RECORDS SUPPLIED:
··········

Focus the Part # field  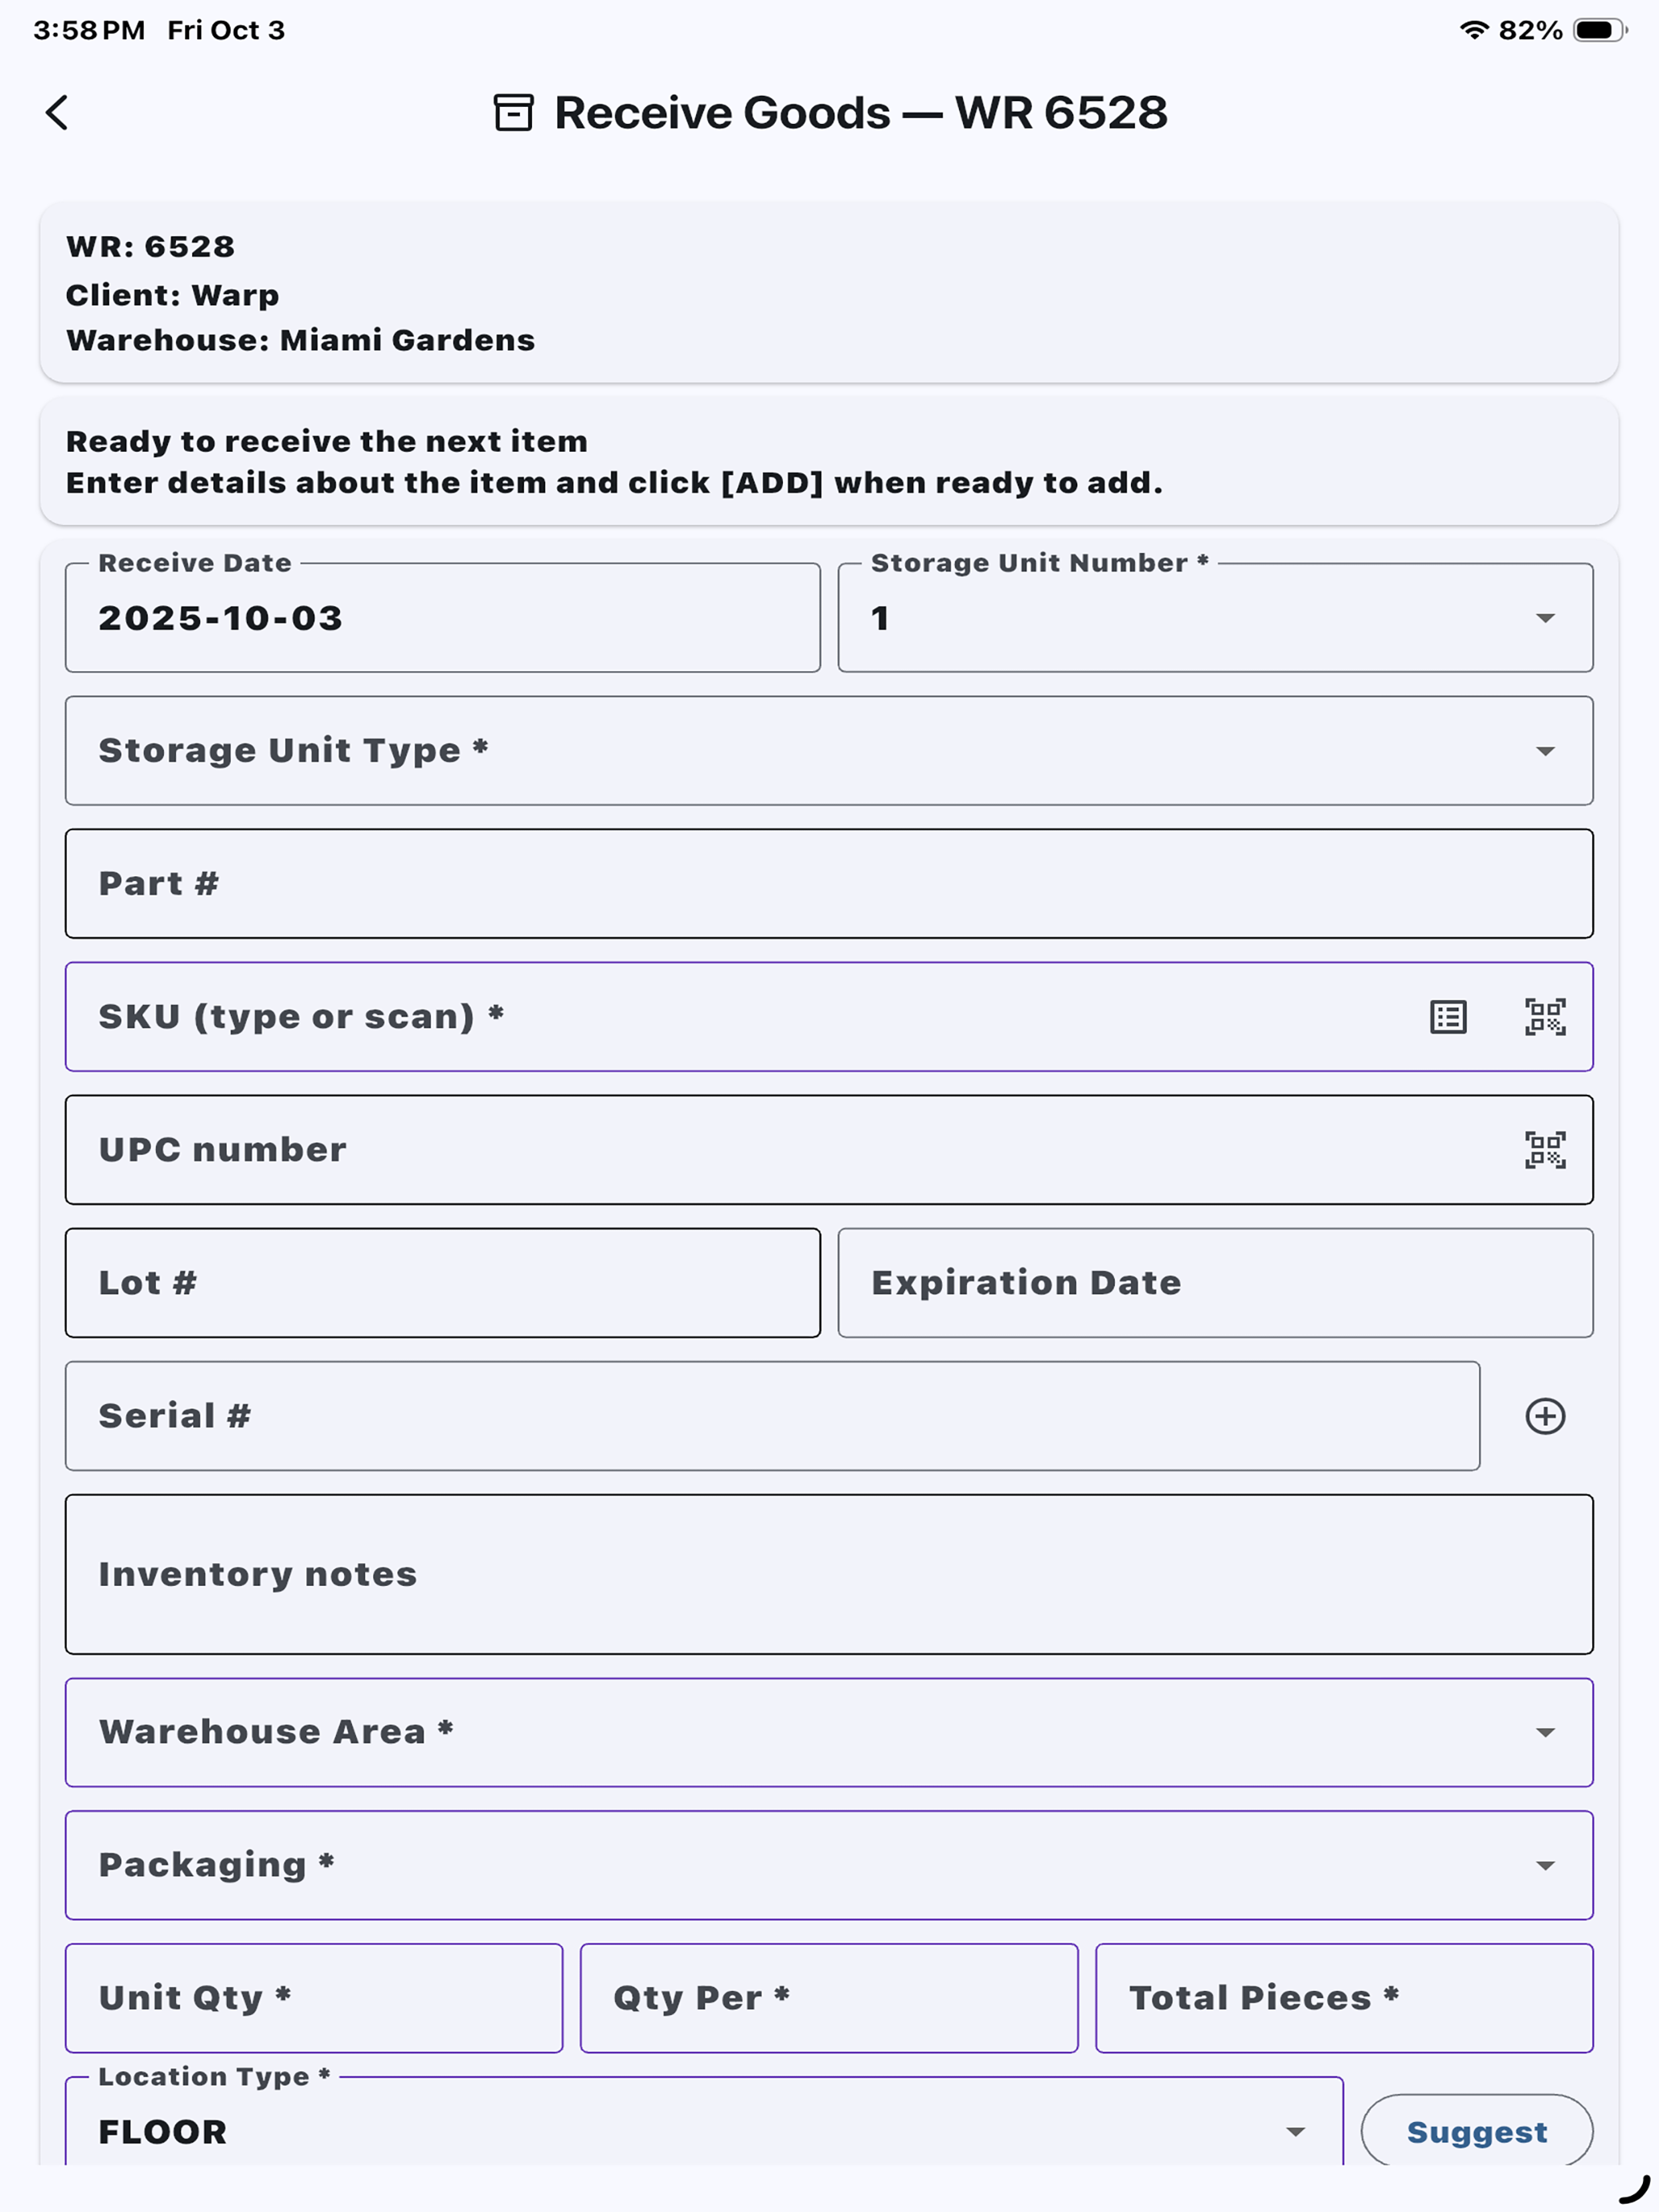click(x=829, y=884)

··········

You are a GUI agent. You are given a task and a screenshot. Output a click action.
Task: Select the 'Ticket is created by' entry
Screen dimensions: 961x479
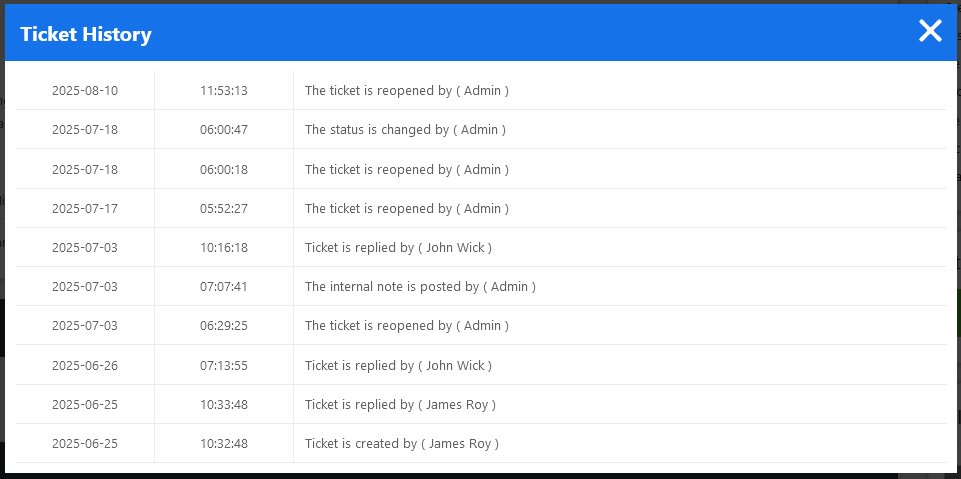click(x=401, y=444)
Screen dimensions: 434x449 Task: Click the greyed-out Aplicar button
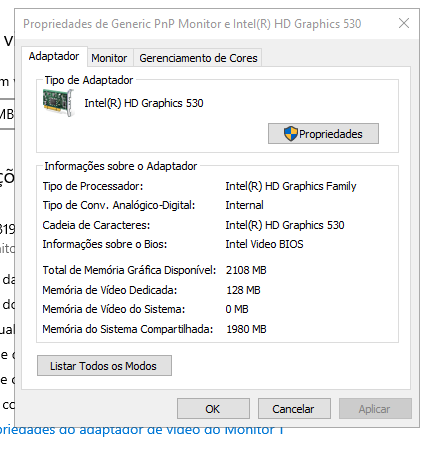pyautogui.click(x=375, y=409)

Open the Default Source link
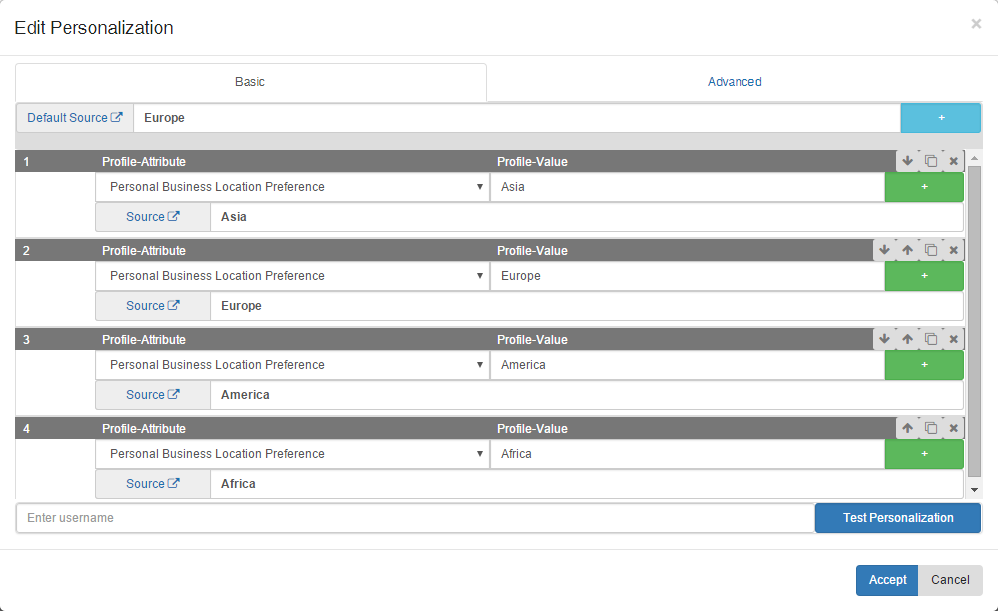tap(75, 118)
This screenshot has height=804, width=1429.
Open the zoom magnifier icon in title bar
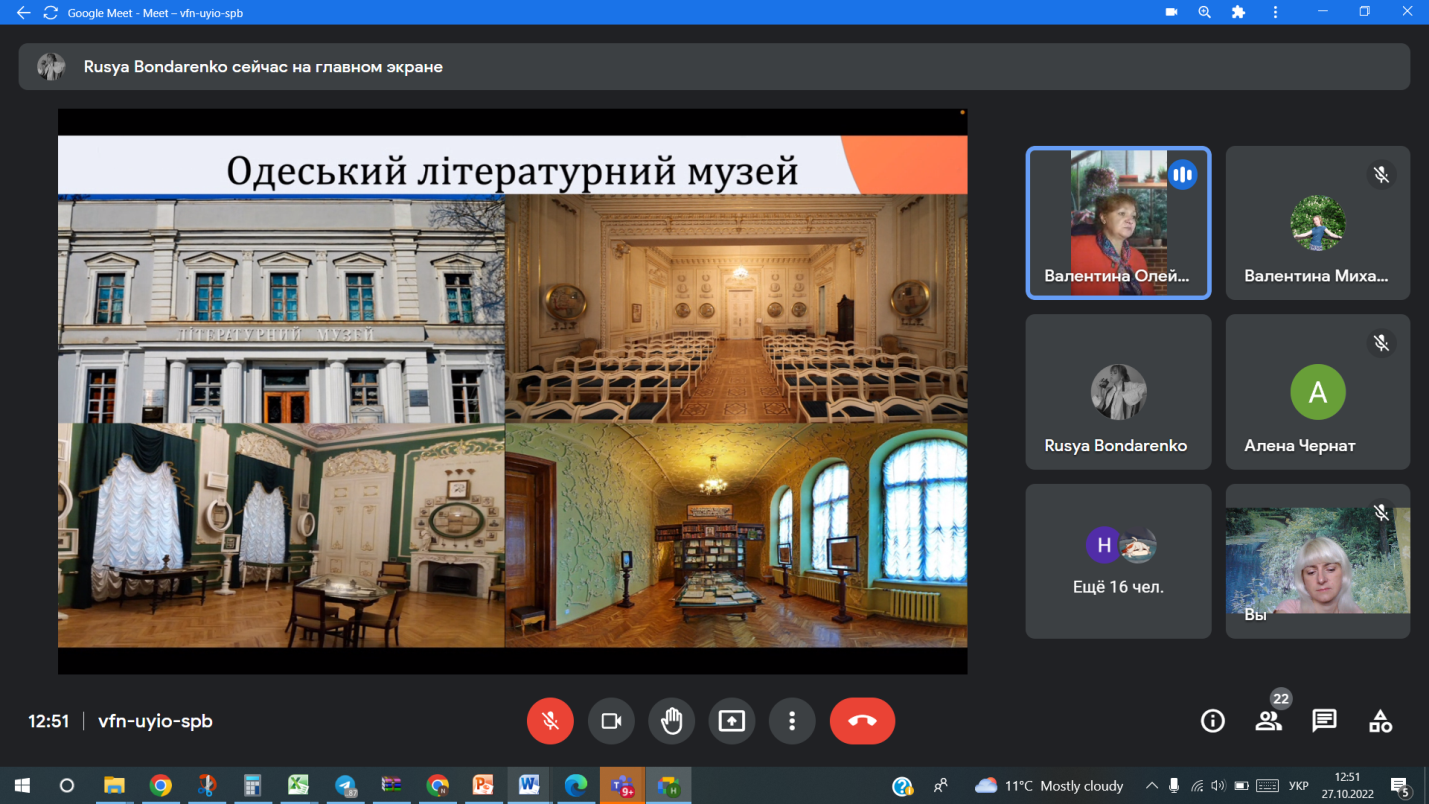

··········

WHAT IS NEEDED: Please return the rows, copied exactly, starting with the line that contains "Screen dimensions: 434x449" and going on through the line that contains "Open the zoom magnifier icon in title bar". Leave the pictures out.

FULL OUTPUT:
Screen dimensions: 434x449 Task: Click the greyed-out Aplicar button
pyautogui.click(x=375, y=409)

Open the Default Source link
tap(75, 118)
This screenshot has height=804, width=1429.
Open the zoom magnifier icon in title bar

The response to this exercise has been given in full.